Del consejo editorial

Epidemia de celiaquía

JORGE CALERO

La incidencia de la enfermedad celiaca se sitúa, en España, en niveles inferiores al 1%. Sin embargo, desde hace unos años, en algunas escuelas (sobre todo, privadas concertadas) se ha alcanzado una incidencia del 30% entre los niños y niñas que realizan la preinscripción. ¿Motivos? Las normativas de acceso a las escuelas de algunas Comunidades Autónomas, establecidas a partir de la Ley de Calidad de la Educación (2002) concedieron puntos adicionales a los alumnos con alguna enfermedad que exija "el seguimiento de una dieta compleja y un estricto control alimenticio". Detalle que no pasó desapercibido a un número creciente de familias que reúnen, al menos, tres características: primero, consideran importante la educación de sus hijos y la perciben como un elemento básico para el mantenimiento de sus posiciones sociales (o para la movilidad social ascendente). Segundo, tienen un acceso rápido a la información acerca de los cambios normativos y responden a ellos también con prontitud. Tercero, tienen suficientes recursos personales como para conseguir un certificado médico suficientemente ambiguo (prescindamos del aplomo para utilizarlo).

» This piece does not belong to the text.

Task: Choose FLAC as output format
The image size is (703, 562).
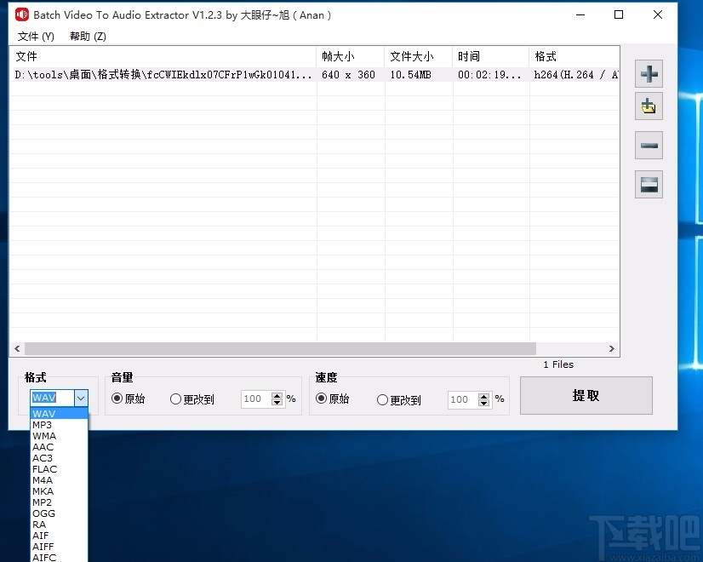Action: 44,468
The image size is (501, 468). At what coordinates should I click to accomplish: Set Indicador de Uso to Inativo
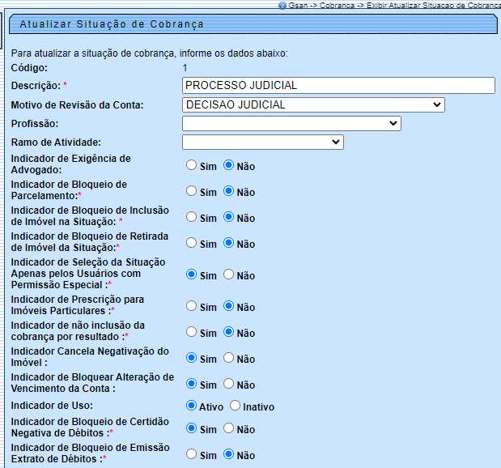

El que he presentado es únicamente uno de la diversidad de episodios que conforman la huida de las clases medias de determinados servicios prestados por el sector público. En el ámbito educativo esta huida se aprecia de forma muy clara: las clases medias buscan refugio ante los riesgos (reales o figurados) de la escuela pública, que se han concretado en los últimos años en la presencia de inmigrantes. Aprovechan cualquier grieta del sistema para ocupar las plazas deseadas, normalmente en centros concertados. En este proceso, además, se implican de forma entusiasta muchas escuelas, debido a su interés en mantener un grupo selecto de usuarios.

Las tácticas empleadas no siempre son tan sofisticadas como la celiaquía imaginaria, pero son variadas. Entre otros recursos, las familias han utilizado empadronamientos falsos y declaraciones de renta maquilladas. Algunas escuelas han utilizado las jornadas de puertas abiertas como jornadas de puertas cerradas, proporcionando información sesgada en función del tipo de familia que acude al centro. Han empleado, cuando han tenido oportunidad, cualquier elemento subjetivo en los criterios de acceso para seleccionar a sus usuarios.

Todas estas tácticas, cómo han pervivido y su éxito, nos hablan de dos características de nuestra sociedad. Por una parte, la extraordinaria dificultad que tiene la Administración Pública para revertir tales situaciones, que en ciertas ocasiones son secretos a voces. De hecho, parece que la Administración Pública está condenada a ir siempre un paso por detrás de la imaginación de los ciudadanos. Por otra parte, una cómoda convivencia con el fraude: todo el mundo tiene una buena excusa para justificar su comportamiento fraudulento (al fin y al cabo, ¿qué daño se hace?). A finales de 2010 aparecerán los resultados de PISA-2009 y continuará el cuestionamiento de la escuela pública.